Leaving out every picture, output the records below exactly as they are.

- MATERIAL PROVIDED
####

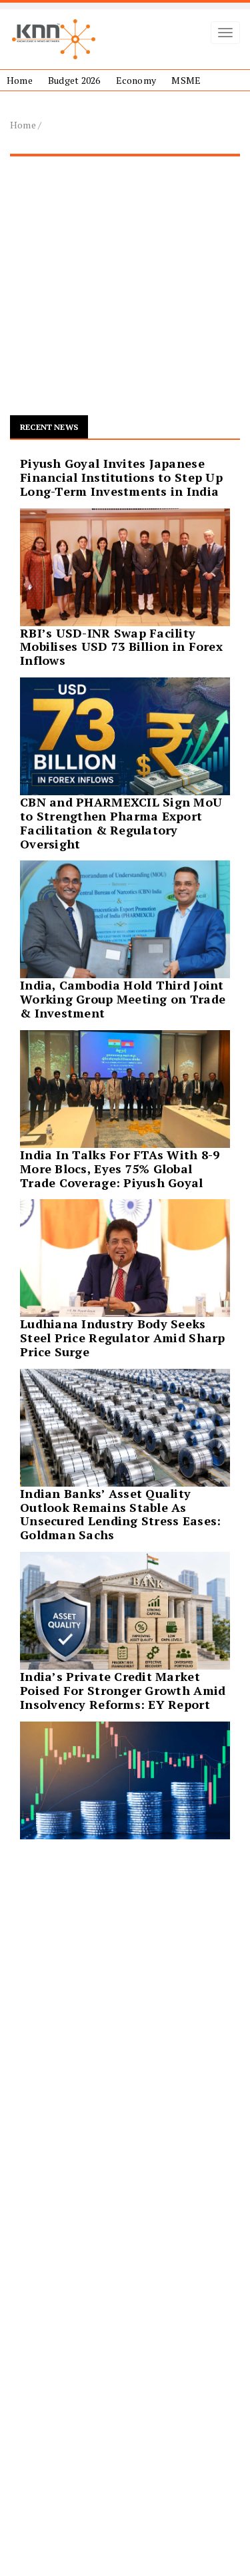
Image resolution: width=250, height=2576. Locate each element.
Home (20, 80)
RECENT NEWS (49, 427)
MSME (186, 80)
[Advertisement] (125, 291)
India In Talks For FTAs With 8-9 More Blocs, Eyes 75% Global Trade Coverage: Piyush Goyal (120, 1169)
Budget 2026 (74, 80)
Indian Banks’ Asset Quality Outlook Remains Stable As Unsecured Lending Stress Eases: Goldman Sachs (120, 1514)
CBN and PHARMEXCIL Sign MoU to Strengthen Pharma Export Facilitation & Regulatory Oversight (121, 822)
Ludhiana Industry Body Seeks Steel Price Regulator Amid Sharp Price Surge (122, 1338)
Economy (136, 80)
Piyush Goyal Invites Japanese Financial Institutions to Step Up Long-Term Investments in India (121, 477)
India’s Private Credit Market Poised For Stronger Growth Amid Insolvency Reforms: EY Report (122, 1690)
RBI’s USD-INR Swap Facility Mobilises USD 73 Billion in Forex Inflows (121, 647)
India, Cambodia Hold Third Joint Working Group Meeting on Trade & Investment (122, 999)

####

- OUTPUT
Image resolution: width=250, height=2576. Locate each element.
Home (20, 80)
RECENT NEWS (49, 427)
MSME (186, 80)
[Advertisement] (125, 291)
India In Talks For FTAs With 8-9 More Blocs, Eyes 75% Global Trade Coverage: Piyush Goyal (120, 1169)
Budget 2026 (74, 80)
Indian Banks’ Asset Quality Outlook Remains Stable As Unsecured Lending Stress Eases: Goldman Sachs (120, 1514)
CBN and PHARMEXCIL Sign MoU to Strengthen Pharma Export Facilitation & Regulatory Oversight (121, 822)
Ludhiana Industry Body Seeks Steel Price Regulator Amid Sharp Price Surge (122, 1338)
Economy (136, 80)
Piyush Goyal Invites Japanese Financial Institutions to Step Up Long-Term Investments in India (121, 477)
India’s Private Credit Market Poised For Stronger Growth Amid Insolvency Reforms: EY Report (122, 1690)
RBI’s USD-INR Swap Facility Mobilises USD 73 Billion in Forex Inflows (121, 647)
India, Cambodia Hold Third Joint Working Group Meeting on Trade & Investment (122, 999)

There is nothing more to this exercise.